A transmission provider (TP) is NOT required to offer short term service in
response to a long term request. Section 19.7 of the pro forma OATT only
obligates the TP to tell the customer how much partial Long Term service
could be provided. Examples:
-- Customer requests 300 MW long term transmission service for one year. TP
replies that it can offer 200 MW for the entire year.
-- Customer requests 2 year service for 300 MW. TP replies that it can
offer 300 MW for one year.
-- Customer requests 300 MW for one year. TP can only provide 300 MW for
summer months. TP is NOT obligated to provide customer the 3 months
service.
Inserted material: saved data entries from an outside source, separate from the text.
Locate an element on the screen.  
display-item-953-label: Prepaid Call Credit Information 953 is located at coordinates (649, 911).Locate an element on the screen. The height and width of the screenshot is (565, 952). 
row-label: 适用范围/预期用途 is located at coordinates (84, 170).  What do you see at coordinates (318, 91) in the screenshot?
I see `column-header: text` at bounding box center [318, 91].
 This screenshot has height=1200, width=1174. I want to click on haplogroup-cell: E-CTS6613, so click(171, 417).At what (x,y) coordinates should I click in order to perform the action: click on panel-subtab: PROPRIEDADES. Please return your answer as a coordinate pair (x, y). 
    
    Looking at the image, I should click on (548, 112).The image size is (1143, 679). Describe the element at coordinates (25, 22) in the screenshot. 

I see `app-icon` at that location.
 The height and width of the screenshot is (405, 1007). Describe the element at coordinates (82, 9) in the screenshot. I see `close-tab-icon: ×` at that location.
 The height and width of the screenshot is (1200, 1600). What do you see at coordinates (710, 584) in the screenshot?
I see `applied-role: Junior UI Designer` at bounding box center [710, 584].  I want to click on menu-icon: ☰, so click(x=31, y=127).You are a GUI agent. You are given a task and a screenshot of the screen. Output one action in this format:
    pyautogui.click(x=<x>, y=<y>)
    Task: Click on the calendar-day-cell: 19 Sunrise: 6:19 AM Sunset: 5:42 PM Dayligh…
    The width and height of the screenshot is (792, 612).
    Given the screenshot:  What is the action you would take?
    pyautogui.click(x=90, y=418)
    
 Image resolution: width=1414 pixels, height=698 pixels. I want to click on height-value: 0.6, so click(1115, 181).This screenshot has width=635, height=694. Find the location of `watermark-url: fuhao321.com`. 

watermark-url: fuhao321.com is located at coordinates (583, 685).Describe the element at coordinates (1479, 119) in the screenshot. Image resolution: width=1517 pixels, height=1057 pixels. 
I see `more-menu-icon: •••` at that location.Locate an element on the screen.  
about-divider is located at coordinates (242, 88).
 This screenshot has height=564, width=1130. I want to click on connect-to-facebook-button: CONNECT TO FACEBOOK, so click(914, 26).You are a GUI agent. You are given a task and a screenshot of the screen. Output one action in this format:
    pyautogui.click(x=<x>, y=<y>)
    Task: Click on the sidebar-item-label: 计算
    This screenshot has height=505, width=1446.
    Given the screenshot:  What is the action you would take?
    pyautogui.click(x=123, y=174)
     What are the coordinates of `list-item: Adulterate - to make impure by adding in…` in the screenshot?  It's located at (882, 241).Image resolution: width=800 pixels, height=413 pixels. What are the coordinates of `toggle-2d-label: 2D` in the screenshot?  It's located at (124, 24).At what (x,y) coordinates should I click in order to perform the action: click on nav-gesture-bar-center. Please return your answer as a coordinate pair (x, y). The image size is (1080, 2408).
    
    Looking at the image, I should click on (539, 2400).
Furthermore, an annual request for 300 for some months and 0 MW for
others is NOT a valid long term request. What Customer is then doing is
really submitting a short term request for 300 for summer only -- a new short
term request must be submitted to obtain the summer transmission.

While the TP is not required to respond with short term availability in
response to a long term request, FERC did footnote to Ill. Power that it
thinks it is a helpful idea for the TP to alert the customer to what ATC is
available so the customer can submit a short term request if it wishes.